Ranum is a town in the former municipality of Løgstør and Vesthimmerland Municipality in Denmark. It is the fifth largest town in Vesthimmerland Municipality and is situated approximately 3 km from the inlet Limfjorden and 1 hour from the two major cities Aalborg and Viborg. Ranum has a population of 929 (1 January 2026).

== History ==
Ranum was established around the year 1100 and has been an attractive village throughout the last millennium. Ranum is famous for its educational heritage. The first teaching college (lærer seminarium) was established in 1848. The college was closed in 1994 and was a part of VIA University College until 2011. The historic premises is today a part of Ranum Efterskole. Ranum Efterskole is one of the largest efterskoles in Denmark, boarding and teaching more than 400 students every year.
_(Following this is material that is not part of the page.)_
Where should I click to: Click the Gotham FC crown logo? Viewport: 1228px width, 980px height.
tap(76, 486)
Ranum International Summer School is a summer camp of this school which attracts students all over the world.

Vildsted Lake, one of Denmark's biggest nature rehabilitation projects, is located next to Ranum. Vildsted Lake and meadows covers in total 913 hectares and was established (re-created) in 2002–2006. Vildsted Lake is a unique nature resort and resting place for migrating birds. Over 200 bird species have been observed over the past ten years in the lake's southern part. In late summer, you can witness the "Black Sun" phenomenon, when large flocks of starlings roost in the reed beds.

== Shelters and Campsites ==
Along the trail around Vildsted Lake, there are three campsites that are accessible to the public with disability-accessible shelters, access to water and toilets, and campfire facilities. There are campfire sites and parking at all three shelter locations. All motor vehicles, including mopeds, are prohibited on the trails.
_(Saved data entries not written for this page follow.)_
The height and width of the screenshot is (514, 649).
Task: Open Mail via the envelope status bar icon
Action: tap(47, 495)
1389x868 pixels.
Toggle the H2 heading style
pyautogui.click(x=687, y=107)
The first shelter site is located outside Ranum Søhus. Outside the building is a tent site, there are three shelters with space for 12 people.
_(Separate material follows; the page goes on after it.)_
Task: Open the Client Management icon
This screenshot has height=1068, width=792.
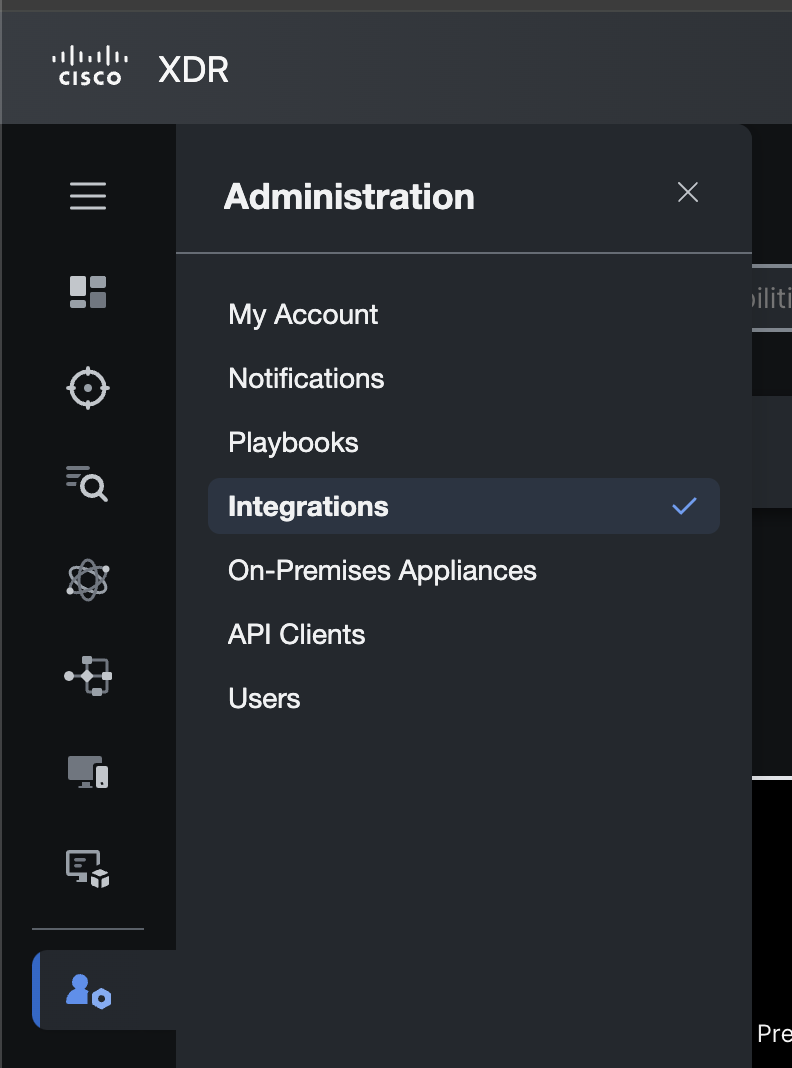Action: click(x=88, y=868)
A second shelter site is located on Holmen, close to the bird tower in the middle of Vildsted Lake, near the bridge that crosses the lake. This shelter site is equipped with toilets, water, a campsite, and space for 12 people.

A third shelter site is located at Ranumvej 31A, 9670 Løgstør. the site is near Vilsted Klubhus, close to Vildsted Lake. This shelter site is equipped with toilets, water, a campsite, and space for 12 people.